Renal Fanconi syndrome in distal renal tubular acidosis

Dear Editor,

I read with great interest the article in your journal by Besouw et al. titled “Clinical and molecular aspects of distal renal tubular acidosis in children” [1]. The authors reported that 16 of 24 patients with distal renal tubular acidosis (dRTA) showed transient and partial renal Fanconi syndrome that resembled Dent disease or Lowe syndrome. This finding suggested that renal Fanconi syndrome in dRTA may be due to impairment of similar pathways in both diseases. Molecular analysis of vacuolar H⁺-ATPase (V-ATP) in their dRTA patients with renal Fanconi syndrome showed nine had the ATP6V0A4 mutation, three the ATPV1B1 mutation, and four had no apparent gene mutation.

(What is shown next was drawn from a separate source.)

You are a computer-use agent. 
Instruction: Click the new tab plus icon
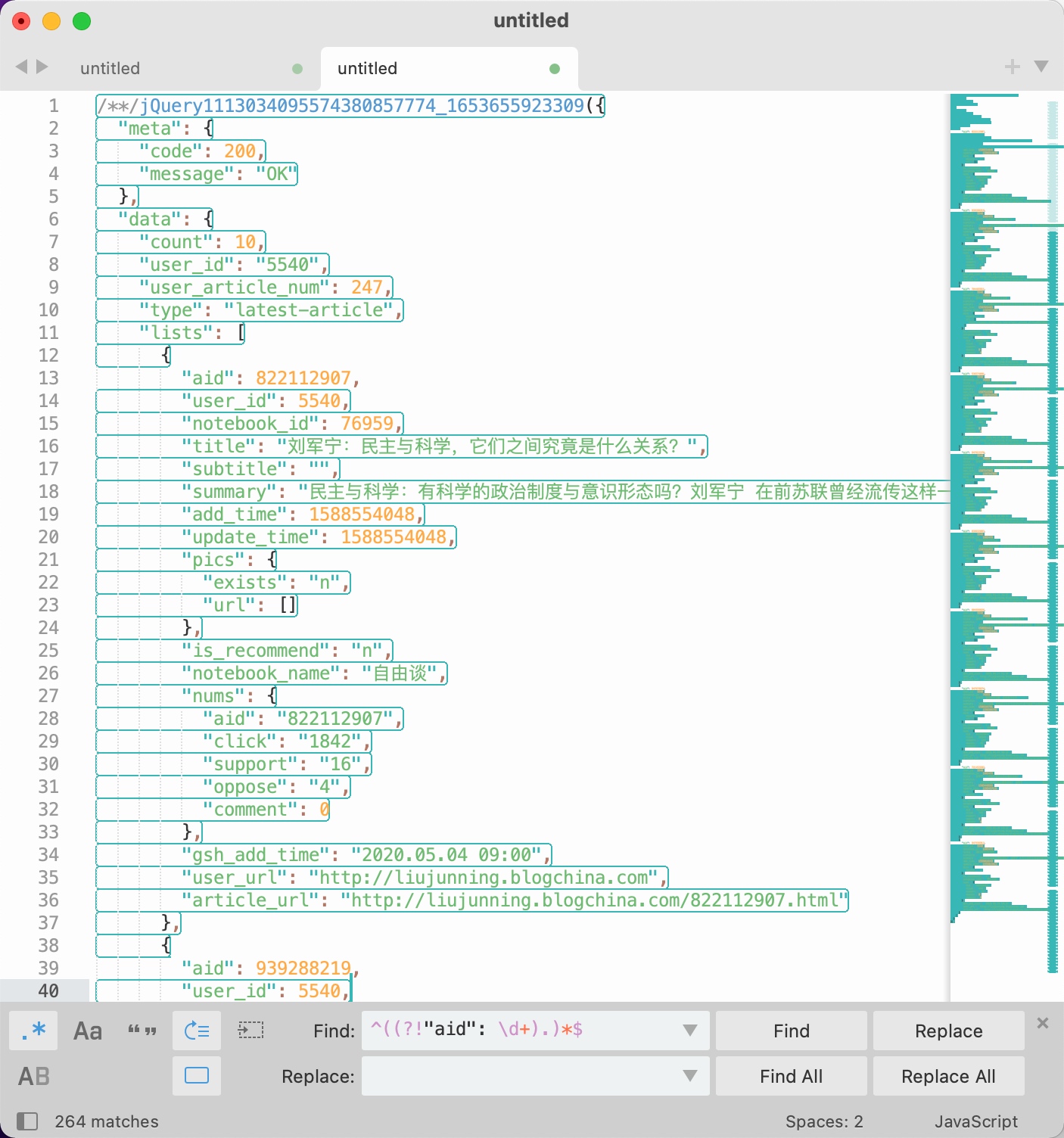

Renal proximal tubular dysfunction in untreated patients with dRTA has also been reported previously [1, 2]. Although the precise pathogenic mechanism underlying development of this condition remains unclear, it has been suggested that hypokalemic nephropathy and defective V-ATPase resulting in impaired endosomal acidification may be involved [1, 2]. However, because the B1 subunit of V-ATPase is not expressed in renal proximal tubular cells, defective V-ATPase is unlikely to cause renal proximal tubular dysfunction in dRTA patients with the ATPV1B1 mutation [2].

Expression of CLC-5 (2Cl⁻/H⁺ exchanger) in apical endosomes of renal proximal tubules containing V-ATPase acts functionally in the normal endosomal pathway coupling with V-ATPase. In contrast, genetic mutations of CLC-5 cause Dent disease [3]. Recent studies demonstrated that low extracellular pH or acidosis inhibits CLC-5 function that occurs as a consequence of a reduction in the driving force for exchange caused by the pH gradient [4]. Inhibition of CLC-5 function due to systemic acidosis may lead to renal proximal tubular dysfunction in pretreated patients with dRTA.